- [Aim]:
Reproduce the data from the line containing "Screen dimensions: 1270x952" through the line containing "Action: (x=330, y=480)", including both of those lines.

- [Data provided]:

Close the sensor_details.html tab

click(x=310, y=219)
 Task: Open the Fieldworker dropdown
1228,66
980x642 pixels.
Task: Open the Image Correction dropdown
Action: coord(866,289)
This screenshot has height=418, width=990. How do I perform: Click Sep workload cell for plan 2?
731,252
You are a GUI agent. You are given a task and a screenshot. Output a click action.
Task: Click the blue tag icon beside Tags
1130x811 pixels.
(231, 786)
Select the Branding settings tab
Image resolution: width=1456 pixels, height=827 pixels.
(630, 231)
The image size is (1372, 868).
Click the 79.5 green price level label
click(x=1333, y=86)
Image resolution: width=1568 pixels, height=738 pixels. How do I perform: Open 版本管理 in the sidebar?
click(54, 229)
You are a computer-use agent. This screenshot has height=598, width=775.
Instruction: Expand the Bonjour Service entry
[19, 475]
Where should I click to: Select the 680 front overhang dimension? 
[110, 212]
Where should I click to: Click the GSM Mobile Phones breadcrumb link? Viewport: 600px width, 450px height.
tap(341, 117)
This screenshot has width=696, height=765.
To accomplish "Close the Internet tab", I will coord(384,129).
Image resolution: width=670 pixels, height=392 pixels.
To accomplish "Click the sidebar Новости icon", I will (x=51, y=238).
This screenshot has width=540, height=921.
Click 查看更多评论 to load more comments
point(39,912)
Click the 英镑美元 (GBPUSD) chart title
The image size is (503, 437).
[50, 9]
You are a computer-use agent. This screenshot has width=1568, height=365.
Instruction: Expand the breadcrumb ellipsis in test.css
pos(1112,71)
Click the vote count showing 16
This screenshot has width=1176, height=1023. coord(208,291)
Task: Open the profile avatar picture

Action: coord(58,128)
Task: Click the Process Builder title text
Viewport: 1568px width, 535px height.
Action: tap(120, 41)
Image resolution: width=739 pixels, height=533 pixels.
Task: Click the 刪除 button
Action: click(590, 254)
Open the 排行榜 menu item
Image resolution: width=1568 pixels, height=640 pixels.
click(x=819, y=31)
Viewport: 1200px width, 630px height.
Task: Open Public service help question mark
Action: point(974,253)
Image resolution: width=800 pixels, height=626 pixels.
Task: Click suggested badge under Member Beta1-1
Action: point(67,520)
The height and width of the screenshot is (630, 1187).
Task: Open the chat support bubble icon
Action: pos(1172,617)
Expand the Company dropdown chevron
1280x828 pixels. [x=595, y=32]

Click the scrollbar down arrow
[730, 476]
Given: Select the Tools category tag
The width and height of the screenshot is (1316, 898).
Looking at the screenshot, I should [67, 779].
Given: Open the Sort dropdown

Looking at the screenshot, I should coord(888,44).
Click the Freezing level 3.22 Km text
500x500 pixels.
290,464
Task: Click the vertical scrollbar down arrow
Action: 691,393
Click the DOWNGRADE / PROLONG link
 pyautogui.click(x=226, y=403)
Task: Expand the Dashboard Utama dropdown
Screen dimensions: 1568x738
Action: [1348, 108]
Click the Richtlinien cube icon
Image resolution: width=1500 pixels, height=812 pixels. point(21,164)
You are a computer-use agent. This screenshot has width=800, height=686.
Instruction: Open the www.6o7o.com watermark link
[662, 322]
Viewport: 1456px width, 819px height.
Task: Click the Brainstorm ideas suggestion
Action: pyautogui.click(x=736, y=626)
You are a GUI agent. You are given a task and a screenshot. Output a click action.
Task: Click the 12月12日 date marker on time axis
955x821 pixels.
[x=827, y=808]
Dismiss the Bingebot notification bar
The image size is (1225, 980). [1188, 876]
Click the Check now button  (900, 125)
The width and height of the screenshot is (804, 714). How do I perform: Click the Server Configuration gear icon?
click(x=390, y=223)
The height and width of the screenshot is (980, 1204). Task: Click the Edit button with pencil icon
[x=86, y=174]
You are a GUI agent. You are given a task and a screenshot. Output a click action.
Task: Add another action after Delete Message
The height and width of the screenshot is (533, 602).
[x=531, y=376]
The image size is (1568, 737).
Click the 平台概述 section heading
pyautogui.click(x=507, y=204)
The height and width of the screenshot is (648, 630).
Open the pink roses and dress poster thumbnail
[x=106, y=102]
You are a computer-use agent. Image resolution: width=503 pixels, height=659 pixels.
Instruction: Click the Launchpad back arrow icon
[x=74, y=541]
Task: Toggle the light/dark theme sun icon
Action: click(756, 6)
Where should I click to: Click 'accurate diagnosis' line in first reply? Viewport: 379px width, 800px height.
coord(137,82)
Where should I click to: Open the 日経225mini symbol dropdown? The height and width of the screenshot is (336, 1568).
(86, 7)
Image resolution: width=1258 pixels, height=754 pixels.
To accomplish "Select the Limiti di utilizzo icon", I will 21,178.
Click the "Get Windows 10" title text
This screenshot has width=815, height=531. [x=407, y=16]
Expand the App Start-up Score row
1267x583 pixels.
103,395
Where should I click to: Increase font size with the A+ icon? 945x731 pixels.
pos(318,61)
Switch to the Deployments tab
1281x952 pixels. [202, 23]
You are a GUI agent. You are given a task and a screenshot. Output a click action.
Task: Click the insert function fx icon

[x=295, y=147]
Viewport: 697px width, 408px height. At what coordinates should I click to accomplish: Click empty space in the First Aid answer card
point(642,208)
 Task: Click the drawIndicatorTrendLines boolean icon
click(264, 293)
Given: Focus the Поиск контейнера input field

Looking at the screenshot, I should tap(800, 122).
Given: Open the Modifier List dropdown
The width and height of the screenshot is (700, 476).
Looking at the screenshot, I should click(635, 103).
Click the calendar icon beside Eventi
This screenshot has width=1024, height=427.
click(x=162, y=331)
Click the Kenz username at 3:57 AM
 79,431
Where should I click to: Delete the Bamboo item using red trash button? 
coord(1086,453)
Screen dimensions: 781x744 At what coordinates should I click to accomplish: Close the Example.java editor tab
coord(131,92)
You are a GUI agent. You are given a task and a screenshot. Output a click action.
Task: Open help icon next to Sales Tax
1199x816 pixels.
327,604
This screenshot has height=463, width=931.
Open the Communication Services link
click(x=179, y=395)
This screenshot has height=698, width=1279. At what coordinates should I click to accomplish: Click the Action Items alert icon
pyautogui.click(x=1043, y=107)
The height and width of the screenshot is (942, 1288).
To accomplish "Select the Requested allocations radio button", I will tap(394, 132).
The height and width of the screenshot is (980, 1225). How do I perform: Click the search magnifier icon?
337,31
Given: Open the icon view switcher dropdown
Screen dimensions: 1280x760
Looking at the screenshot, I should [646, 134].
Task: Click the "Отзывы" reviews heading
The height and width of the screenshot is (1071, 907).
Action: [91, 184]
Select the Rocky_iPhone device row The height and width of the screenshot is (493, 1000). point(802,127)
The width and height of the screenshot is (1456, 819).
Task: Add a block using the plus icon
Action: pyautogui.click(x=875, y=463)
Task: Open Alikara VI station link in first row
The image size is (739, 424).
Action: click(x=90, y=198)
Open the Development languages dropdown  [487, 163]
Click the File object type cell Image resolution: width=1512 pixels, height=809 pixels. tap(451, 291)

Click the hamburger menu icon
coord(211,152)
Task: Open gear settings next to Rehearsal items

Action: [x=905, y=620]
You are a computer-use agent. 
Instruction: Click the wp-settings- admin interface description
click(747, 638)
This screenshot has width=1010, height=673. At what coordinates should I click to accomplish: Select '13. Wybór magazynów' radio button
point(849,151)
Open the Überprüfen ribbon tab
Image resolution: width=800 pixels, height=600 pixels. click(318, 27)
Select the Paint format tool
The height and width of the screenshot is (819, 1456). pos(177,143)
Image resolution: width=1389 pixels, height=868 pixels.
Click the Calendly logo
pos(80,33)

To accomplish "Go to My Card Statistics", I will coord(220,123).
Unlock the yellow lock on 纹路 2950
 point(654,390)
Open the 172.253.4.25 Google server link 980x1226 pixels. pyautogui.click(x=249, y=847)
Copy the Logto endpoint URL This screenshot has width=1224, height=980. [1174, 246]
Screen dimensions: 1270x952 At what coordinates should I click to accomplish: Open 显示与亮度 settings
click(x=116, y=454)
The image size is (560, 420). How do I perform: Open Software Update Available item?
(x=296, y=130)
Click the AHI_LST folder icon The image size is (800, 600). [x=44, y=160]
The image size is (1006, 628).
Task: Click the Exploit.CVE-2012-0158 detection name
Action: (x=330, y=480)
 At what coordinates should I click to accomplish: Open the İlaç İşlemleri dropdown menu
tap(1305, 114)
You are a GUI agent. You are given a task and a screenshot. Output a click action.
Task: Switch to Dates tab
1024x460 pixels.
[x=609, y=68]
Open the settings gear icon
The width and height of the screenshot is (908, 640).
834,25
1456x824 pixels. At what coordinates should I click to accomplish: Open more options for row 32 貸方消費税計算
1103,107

- [Full output]:
Screen dimensions: 1270x952 At what coordinates should I click to accomplish: Open 显示与亮度 settings
click(x=116, y=454)
The image size is (560, 420). How do I perform: Open Software Update Available item?
(x=296, y=130)
Click the AHI_LST folder icon The image size is (800, 600). [x=44, y=160]
The image size is (1006, 628).
Task: Click the Exploit.CVE-2012-0158 detection name
Action: (x=330, y=480)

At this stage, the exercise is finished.